▼

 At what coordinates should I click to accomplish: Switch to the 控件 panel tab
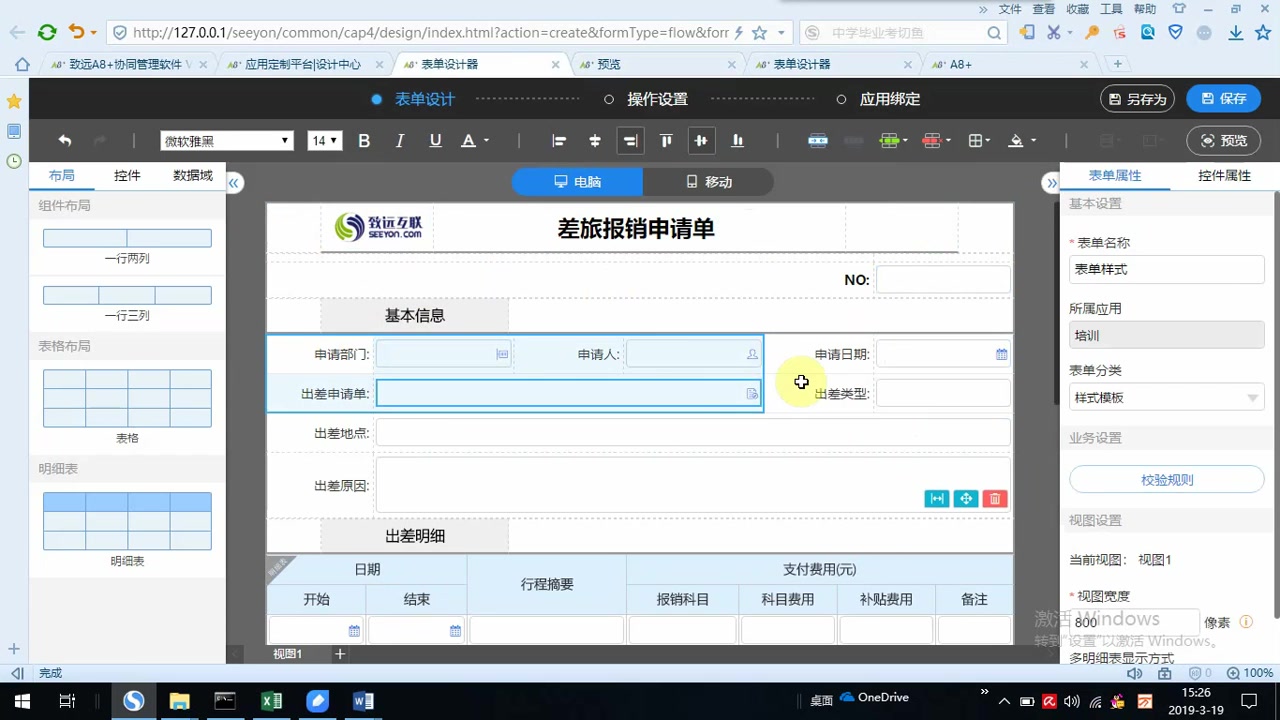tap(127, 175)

▲
▼

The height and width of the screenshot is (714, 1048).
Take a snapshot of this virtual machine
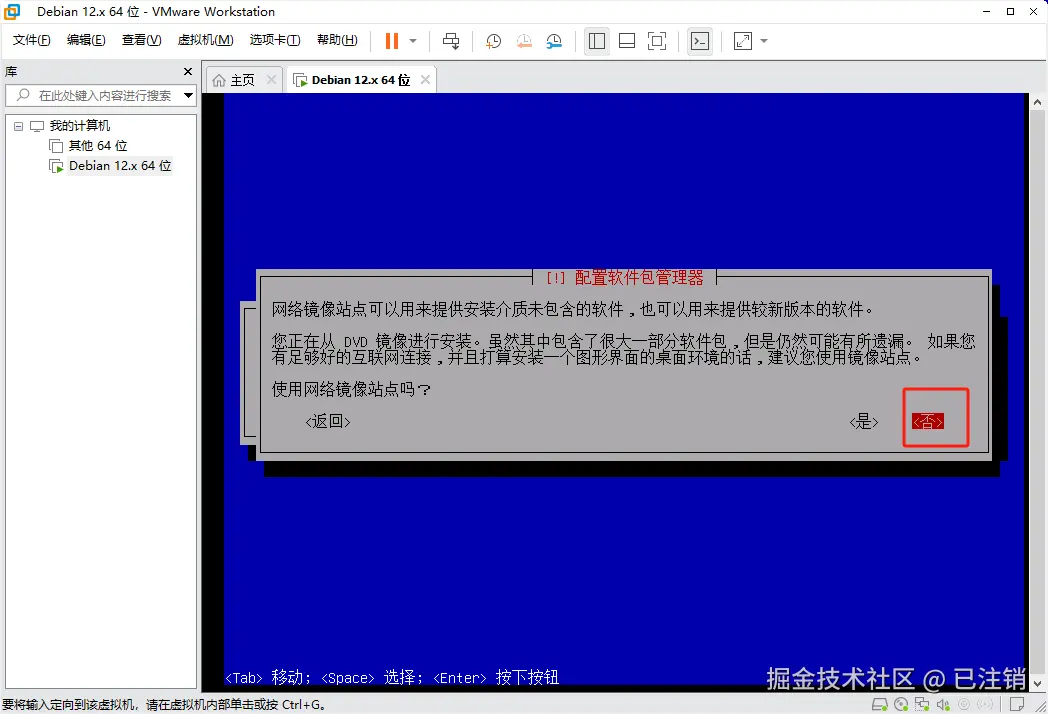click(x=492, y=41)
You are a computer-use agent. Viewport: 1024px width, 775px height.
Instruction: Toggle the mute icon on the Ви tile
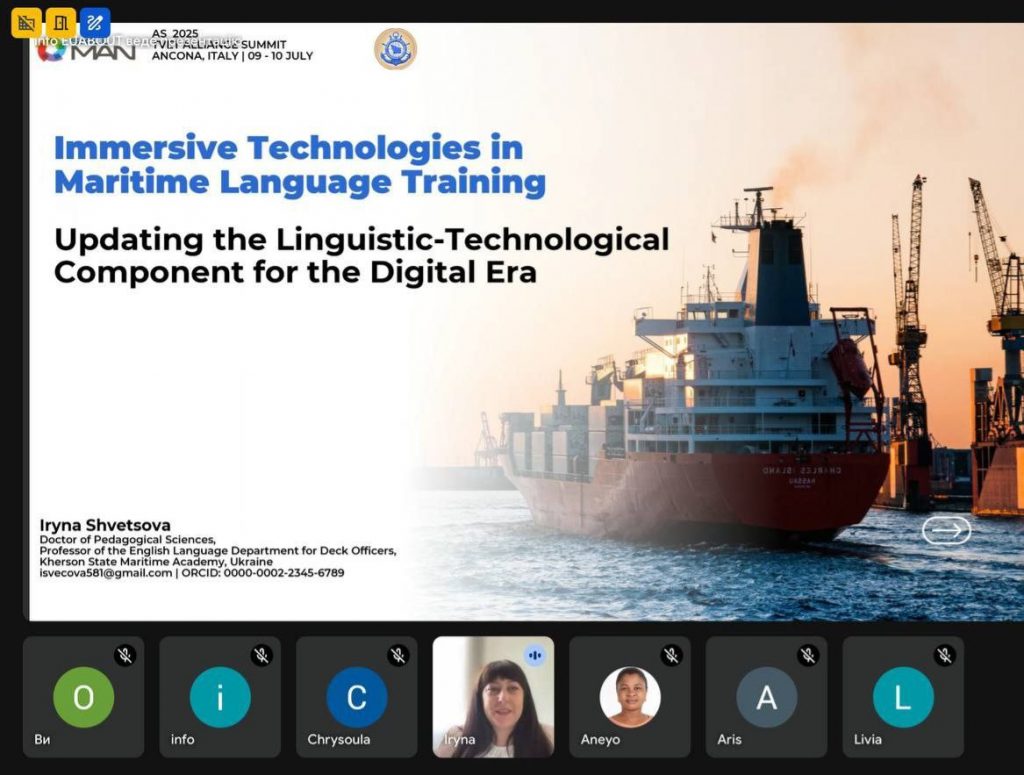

▲
▼

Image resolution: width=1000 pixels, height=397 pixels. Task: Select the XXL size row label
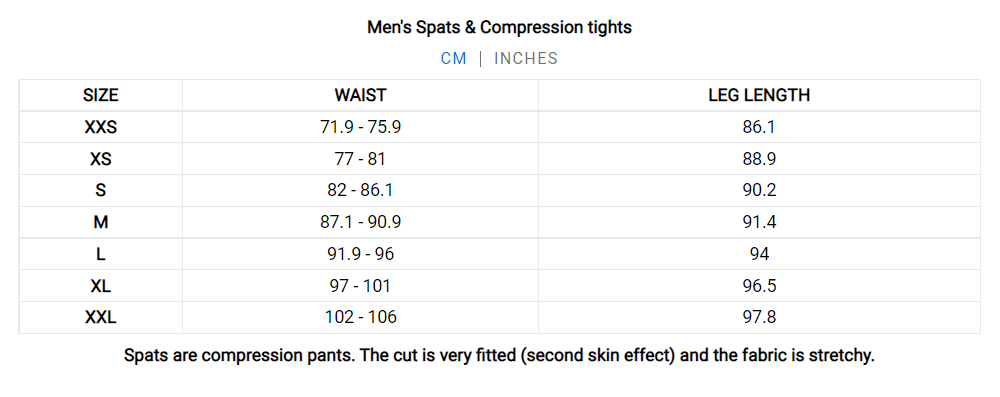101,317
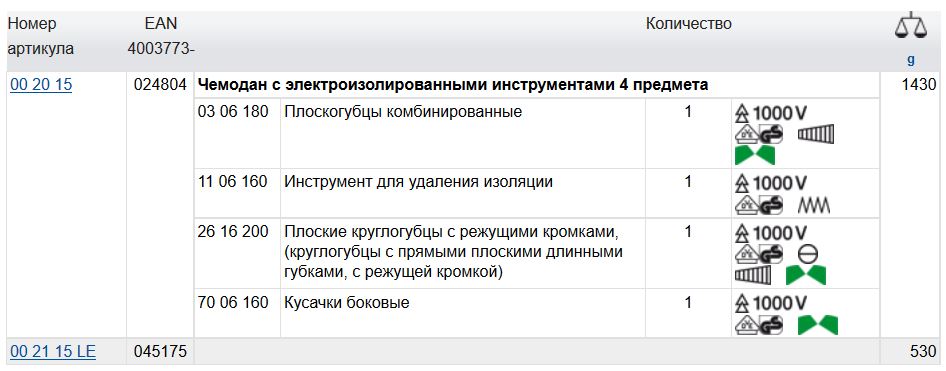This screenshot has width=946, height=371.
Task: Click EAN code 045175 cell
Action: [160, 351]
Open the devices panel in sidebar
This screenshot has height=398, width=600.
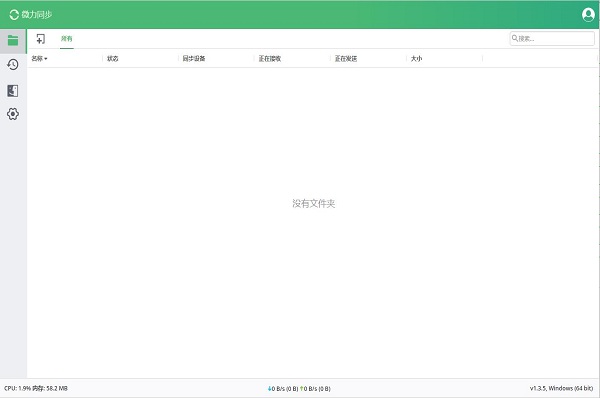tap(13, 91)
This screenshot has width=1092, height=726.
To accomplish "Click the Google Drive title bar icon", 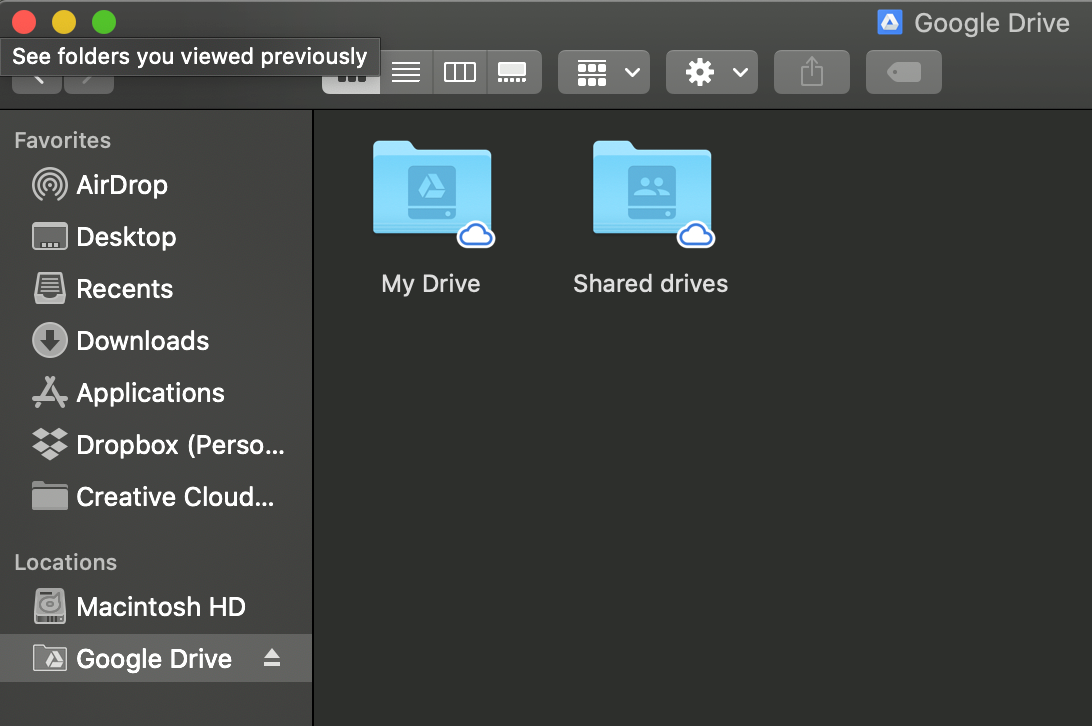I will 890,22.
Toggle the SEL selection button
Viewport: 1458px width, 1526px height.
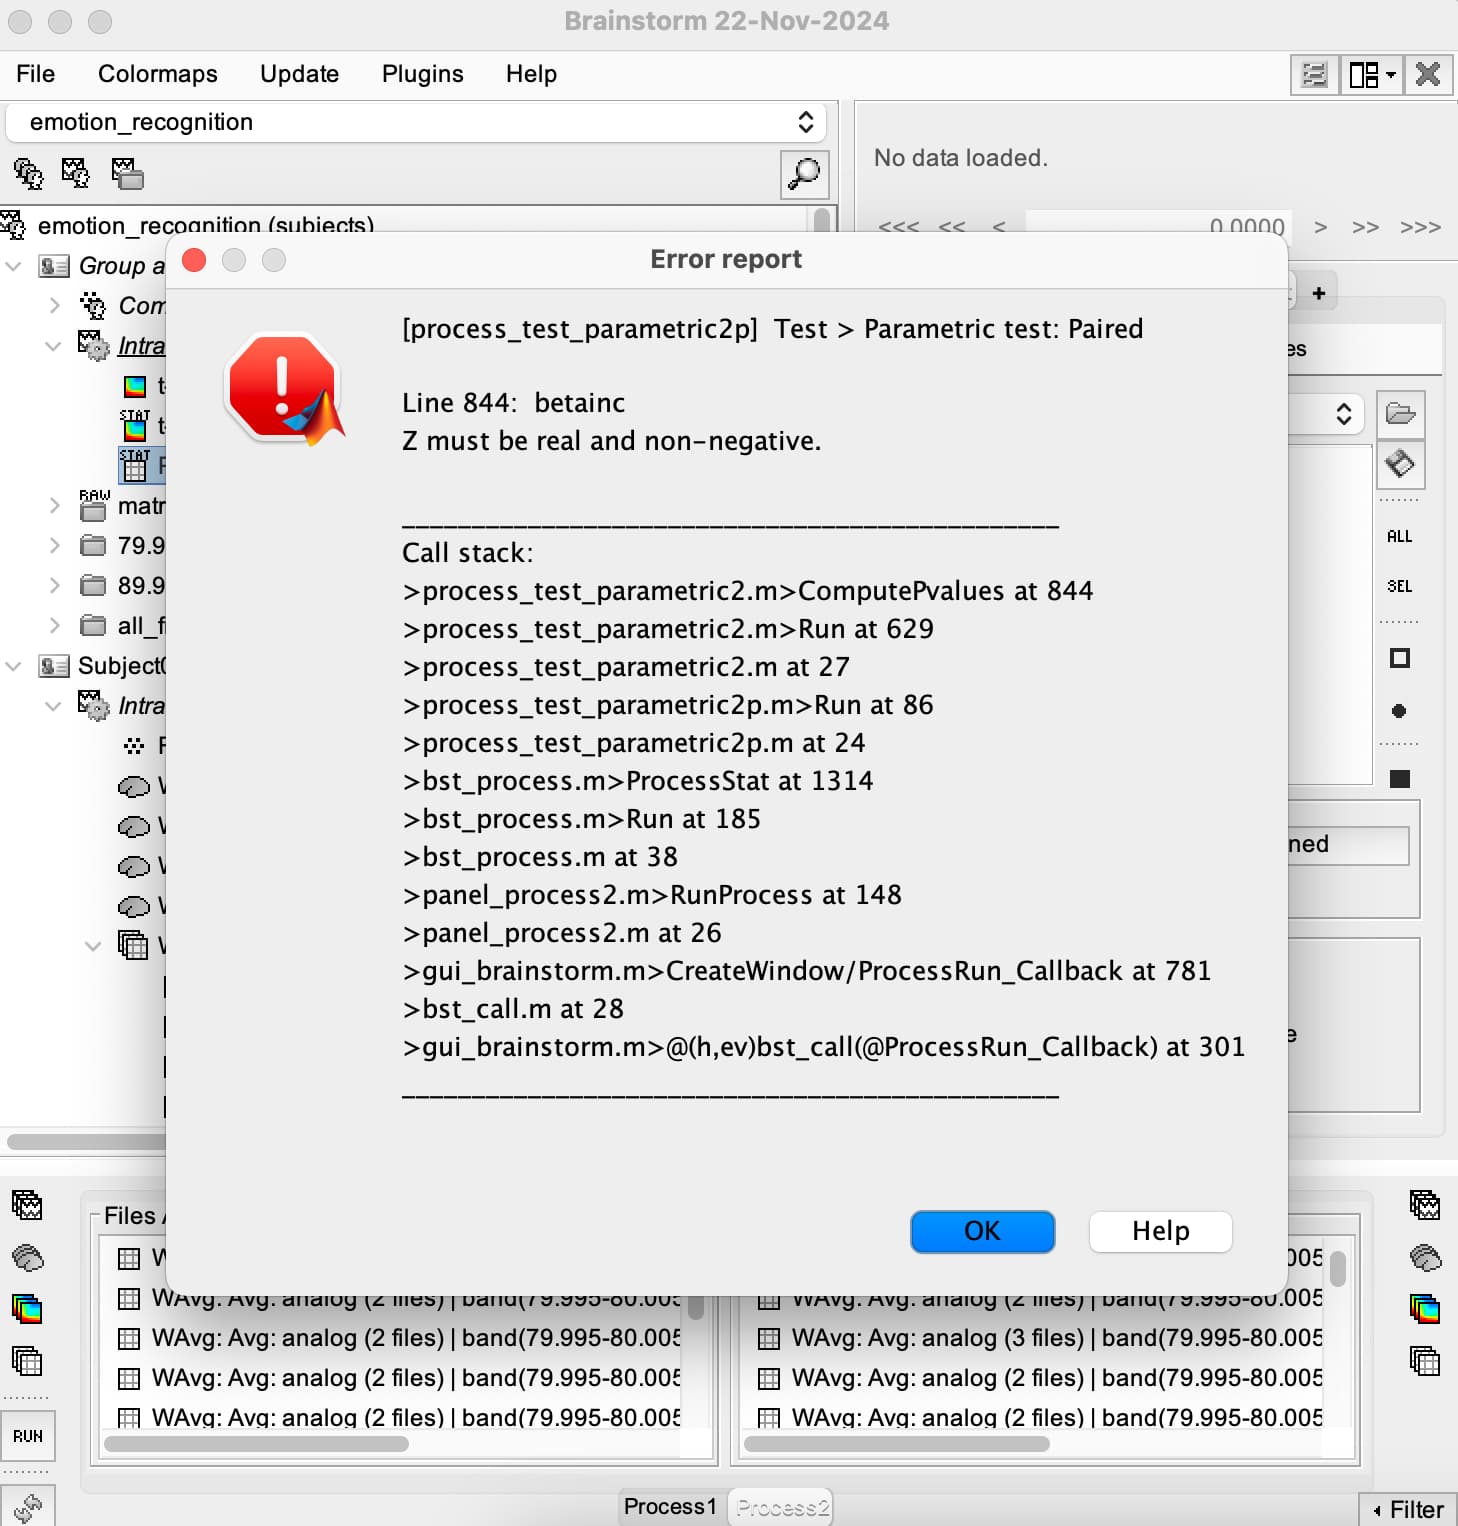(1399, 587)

▲

### Task statement:
Return all lines in the entries above that carry the word "Toggle".

### The answer:
Instruction: Toggle the mute icon on the Ви tile
Toggle the SEL selection button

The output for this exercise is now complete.